A new sinusoidal input-output three-phase full-bridge direct power converter

A direct power converter based variable frequency drive with three-level input/output waveforms is presented. The proposed drive generates common-mode free output voltages while drawing sinusoidal input currents. Like the conventional matrix converter, the input and output quantities are controlled simultaneously with one controller. Unlike the conventional matrix converter, the circuit always provides a freewheeling path for the load and source currents, thus eliminating the clamp circuit. Further, zero voltage switching (ZVS) of the front-end is naturally achieved. Functional operation of the converter is demonstrated using a hardware prototype. The drive is evaluated for the output common-mode voltage as well as its performance to load and source transients. Extension of the presented drive to an open-end winding drive with enhanced voltage gain is also discussed in context of previous research.

Indirect matrix converter based open-end winding AC drives with zero common-mode voltage

Common-mode voltage (CMV) generated by semiconductor switching causes stray currents and mechanical failure in modern drive systems. Solutions employed to attenuate or isolate the common-mode voltage (CMV) require additional components, and may still fail to eliminate the detrimental effects. Matrix converter based open-end winding drives, when modulated using synchronous vectors, do not generate CMV to begin with. Additionally, these drives do not rely upon a large DC capacitor that is used in the state-of-the-art systems; and are therefore expected to be more compact and reliable. This paper will present prototypes of two distinct indirect matrix converter based open-end winding drives that eliminate output common-mode voltage, provide high voltage transfer ratio (up to 1.5), and allow input power factor control. These indirect drives have the additional advantages of clamp circuit elimination, lower voltage stress on the devices, naturally intelligent commutation, and natural low-voltage ride-through integration over their direct matrix converter counterpart. Experimental evidence of the voltage transfer ratio and input power factor control will be provided. Compared to 2-level and 3-level inverters, significant reduction in the CMV induced shaft voltage and ground currents will be shown. An optimal third-order grid filter applicable to all matrix converter based drives will also be discussed. This filter will be used with the presented drives to validate its superior performance.

Analytical evaluation of the peak-to-peak ripple current in the filter inductor for a space vector modulated grid-tied VSI

Two level voltage source inverters are extensively employed to integrate renewable energy sources and storage with the grid. The output voltage of the inverter, modulated with conventional space vector PWM, contains switching frequency components along with the desired grid frequency component. Usually a filter inductor or an LCL filter is used to remove these high frequency components resulting in low THD in the grid current. Either all, or a majority of the higher frequency components of the inverter output voltage appear across the inverter-side filter inductance, resulting in ripple current through it. This paper presents an analytical estimation of the peak-to-peak ripple current as a function of the modulation index, essential for the design of the filter. Simulation results confirm the analytical prediction of the ripple current.

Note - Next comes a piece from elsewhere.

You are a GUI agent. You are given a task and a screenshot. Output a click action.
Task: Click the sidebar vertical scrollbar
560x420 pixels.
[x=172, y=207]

A minimum-switch direct-link drive with common-mode voltage suppression and active filtering for open-end winding AC machines

Conventional pulse-width modulated inverters cause switching of common-mode voltage at the terminals of ac machines, which result in undesirable bearing currents and damage to the bearing. This paper presents a two-level indirect-matrix converter-based direct-link drive for three-phase open-end winding ac machines. The proposed topology suppresses common-mode voltage, outputs up to 1.5 times the peak input phase voltage and has controllable input power factor using a novel active filtering mechanism. Simulation results are presented that verify the operation of the proposed topology.